Reproduce the data verbatim, beginning with the line that contains "Click the first row Exposure value field" and ending with the line that contains "pyautogui.click(x=116, y=445)", including both of those lines.

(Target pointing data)

┄┄┄┄┄┄┄┄┄┄

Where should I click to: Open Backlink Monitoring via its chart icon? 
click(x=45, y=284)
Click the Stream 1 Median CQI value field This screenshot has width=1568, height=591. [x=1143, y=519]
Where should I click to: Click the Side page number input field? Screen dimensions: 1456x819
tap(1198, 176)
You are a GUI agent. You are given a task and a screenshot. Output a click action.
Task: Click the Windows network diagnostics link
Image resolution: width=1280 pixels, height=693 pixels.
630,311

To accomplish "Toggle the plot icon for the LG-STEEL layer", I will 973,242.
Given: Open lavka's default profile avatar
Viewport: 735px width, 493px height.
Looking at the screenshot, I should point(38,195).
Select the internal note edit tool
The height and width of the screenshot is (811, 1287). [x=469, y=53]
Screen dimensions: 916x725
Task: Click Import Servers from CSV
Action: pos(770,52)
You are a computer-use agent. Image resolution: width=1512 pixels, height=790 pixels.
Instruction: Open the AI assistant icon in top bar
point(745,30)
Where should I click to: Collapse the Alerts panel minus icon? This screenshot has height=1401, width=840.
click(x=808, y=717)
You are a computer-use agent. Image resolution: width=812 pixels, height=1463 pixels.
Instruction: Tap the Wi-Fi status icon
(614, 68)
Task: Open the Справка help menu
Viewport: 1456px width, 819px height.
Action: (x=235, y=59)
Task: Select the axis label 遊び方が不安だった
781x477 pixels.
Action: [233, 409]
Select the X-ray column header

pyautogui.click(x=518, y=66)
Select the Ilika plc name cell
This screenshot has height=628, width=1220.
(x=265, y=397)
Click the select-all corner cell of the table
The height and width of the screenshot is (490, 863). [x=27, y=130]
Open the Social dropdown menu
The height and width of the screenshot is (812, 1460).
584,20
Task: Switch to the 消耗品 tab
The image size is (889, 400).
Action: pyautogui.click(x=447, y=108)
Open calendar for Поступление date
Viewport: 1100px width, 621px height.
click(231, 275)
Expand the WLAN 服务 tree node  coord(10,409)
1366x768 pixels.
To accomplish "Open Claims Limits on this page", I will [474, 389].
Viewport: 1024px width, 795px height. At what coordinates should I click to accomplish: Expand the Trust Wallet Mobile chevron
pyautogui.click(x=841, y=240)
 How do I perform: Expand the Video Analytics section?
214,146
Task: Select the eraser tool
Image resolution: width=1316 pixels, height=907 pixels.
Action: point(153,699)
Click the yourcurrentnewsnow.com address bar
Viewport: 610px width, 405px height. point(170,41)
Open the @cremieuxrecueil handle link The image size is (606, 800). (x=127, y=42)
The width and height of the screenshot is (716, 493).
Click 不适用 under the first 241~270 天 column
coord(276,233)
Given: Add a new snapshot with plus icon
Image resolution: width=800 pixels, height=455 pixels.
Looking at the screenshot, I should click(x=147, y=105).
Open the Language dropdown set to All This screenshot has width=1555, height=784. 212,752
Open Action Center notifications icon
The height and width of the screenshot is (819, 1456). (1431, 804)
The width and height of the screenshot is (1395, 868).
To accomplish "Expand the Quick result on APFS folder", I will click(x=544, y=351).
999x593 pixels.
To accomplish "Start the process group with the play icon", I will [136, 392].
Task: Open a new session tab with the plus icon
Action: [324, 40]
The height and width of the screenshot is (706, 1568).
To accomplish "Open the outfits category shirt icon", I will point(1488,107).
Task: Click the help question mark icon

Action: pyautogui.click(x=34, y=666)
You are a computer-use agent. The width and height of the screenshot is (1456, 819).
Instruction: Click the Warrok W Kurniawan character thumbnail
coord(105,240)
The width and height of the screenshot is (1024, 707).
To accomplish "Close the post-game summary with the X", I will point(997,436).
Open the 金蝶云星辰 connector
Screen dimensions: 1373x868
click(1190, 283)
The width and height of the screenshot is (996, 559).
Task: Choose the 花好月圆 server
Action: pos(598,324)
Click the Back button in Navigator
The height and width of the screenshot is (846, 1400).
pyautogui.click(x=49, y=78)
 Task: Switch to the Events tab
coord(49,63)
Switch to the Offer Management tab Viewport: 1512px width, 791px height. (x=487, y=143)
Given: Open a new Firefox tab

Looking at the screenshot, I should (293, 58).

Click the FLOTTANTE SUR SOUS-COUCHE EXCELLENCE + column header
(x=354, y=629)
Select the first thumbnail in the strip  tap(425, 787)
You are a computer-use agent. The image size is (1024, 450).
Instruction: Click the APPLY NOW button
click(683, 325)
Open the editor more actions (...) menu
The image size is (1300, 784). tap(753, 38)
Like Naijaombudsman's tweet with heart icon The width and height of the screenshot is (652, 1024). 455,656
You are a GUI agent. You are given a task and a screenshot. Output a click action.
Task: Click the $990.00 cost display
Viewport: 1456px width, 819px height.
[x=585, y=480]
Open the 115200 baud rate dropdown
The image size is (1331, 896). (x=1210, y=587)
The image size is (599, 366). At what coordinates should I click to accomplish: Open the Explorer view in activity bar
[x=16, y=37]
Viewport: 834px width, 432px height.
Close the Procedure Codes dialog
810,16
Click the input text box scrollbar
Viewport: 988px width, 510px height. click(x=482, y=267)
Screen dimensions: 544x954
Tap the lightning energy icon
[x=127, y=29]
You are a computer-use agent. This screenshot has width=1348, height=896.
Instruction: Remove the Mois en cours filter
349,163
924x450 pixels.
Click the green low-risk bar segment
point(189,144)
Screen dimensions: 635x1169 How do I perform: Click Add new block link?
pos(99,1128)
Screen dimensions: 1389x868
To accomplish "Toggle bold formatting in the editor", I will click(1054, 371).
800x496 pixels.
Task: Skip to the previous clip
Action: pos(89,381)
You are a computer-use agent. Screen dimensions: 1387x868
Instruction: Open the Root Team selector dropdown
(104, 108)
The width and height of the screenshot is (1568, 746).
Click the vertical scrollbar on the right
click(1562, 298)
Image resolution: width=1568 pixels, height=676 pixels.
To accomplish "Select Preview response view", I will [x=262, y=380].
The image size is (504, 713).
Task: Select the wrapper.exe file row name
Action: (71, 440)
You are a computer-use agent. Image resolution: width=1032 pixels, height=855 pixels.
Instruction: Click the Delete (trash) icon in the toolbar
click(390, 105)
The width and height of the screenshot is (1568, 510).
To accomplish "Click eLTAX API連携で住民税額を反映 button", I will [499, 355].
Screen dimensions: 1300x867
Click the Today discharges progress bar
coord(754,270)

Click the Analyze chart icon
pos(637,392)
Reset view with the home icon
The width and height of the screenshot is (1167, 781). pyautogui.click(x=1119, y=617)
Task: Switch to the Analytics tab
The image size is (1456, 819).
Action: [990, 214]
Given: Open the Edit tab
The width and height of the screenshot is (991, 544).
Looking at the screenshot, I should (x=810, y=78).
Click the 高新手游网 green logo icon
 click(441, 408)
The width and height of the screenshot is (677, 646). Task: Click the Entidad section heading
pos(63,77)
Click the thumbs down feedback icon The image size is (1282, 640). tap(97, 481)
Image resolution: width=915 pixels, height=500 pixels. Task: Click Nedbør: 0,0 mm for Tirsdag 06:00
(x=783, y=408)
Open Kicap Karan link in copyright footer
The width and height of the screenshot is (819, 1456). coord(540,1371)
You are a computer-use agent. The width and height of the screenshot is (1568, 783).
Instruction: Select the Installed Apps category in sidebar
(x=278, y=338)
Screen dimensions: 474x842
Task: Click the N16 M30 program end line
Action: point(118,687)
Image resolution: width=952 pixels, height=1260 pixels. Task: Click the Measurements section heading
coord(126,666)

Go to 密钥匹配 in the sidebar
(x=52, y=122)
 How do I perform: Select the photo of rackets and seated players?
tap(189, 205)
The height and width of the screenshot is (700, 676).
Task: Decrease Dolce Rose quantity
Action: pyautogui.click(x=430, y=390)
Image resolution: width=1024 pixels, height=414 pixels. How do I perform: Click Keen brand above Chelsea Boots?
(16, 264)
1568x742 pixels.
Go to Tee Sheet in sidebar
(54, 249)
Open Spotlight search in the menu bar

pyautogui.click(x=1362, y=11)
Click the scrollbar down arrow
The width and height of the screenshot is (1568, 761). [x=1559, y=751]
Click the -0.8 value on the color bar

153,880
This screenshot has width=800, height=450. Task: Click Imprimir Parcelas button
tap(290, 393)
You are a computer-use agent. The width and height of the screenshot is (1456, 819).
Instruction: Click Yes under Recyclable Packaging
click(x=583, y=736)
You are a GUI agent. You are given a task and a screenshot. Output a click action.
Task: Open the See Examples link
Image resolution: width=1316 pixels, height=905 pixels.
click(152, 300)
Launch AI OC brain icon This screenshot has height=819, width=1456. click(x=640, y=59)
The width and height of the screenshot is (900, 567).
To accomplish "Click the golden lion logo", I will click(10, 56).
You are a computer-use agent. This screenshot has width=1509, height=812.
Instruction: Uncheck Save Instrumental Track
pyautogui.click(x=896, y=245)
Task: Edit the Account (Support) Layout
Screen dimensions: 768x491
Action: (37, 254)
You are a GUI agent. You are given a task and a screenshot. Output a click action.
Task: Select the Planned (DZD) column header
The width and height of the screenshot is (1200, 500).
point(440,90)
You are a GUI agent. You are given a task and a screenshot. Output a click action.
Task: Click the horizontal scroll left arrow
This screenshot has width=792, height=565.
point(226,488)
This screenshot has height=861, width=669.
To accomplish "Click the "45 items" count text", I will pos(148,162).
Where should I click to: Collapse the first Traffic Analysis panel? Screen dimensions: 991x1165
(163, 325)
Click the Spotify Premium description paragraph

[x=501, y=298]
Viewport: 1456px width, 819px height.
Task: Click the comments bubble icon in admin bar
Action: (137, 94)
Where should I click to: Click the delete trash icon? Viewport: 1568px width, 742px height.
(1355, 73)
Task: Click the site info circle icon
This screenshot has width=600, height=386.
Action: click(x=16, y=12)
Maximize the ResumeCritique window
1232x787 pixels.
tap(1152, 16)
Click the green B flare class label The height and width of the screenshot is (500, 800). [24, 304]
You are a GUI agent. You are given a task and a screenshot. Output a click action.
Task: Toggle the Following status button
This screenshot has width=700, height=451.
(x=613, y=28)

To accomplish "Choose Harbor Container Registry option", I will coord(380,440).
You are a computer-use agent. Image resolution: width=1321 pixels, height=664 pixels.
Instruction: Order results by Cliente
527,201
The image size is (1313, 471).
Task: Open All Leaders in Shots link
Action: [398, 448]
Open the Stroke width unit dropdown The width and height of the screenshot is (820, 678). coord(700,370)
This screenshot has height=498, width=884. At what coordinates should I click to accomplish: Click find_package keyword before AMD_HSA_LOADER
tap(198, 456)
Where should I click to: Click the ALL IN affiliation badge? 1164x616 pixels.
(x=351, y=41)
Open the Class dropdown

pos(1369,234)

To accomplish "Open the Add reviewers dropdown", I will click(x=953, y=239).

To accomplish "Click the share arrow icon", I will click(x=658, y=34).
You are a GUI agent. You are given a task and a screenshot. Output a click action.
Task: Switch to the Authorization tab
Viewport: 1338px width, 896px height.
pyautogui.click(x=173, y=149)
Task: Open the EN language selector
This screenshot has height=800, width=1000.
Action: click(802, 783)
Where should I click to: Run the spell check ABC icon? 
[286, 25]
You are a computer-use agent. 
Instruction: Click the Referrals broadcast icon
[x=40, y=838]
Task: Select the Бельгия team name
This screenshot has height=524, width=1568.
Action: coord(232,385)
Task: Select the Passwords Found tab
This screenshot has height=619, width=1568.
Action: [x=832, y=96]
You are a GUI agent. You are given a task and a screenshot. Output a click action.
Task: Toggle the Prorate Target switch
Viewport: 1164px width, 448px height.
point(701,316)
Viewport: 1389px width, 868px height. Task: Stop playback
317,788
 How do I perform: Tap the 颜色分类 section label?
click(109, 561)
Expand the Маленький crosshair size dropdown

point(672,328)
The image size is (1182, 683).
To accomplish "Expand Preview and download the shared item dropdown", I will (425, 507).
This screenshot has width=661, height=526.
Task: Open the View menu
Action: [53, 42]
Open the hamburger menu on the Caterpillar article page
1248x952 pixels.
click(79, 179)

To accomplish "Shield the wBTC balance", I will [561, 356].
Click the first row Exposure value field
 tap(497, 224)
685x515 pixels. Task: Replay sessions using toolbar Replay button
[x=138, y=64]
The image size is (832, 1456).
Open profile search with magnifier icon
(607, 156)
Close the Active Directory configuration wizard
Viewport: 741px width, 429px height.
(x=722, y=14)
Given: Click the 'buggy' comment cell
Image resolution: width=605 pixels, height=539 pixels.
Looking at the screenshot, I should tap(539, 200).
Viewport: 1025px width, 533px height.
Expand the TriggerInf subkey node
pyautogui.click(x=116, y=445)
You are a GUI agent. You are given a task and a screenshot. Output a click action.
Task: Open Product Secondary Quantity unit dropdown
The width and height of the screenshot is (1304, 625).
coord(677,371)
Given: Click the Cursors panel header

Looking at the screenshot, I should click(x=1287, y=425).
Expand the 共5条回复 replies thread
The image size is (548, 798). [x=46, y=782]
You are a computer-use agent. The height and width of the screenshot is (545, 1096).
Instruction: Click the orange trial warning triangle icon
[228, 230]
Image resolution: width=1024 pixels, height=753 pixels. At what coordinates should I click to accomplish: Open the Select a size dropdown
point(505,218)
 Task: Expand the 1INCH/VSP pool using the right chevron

┄┄┄┄┄┄┄┄┄┄

SOLUTION TO THE PROBLEM »
Click the first row Exposure value field
 tap(497, 224)
685x515 pixels. Task: Replay sessions using toolbar Replay button
[x=138, y=64]
The image size is (832, 1456).
Open profile search with magnifier icon
(607, 156)
Close the Active Directory configuration wizard
Viewport: 741px width, 429px height.
(x=722, y=14)
Given: Click the 'buggy' comment cell
Image resolution: width=605 pixels, height=539 pixels.
Looking at the screenshot, I should tap(539, 200).
Viewport: 1025px width, 533px height.
Expand the TriggerInf subkey node
pyautogui.click(x=116, y=445)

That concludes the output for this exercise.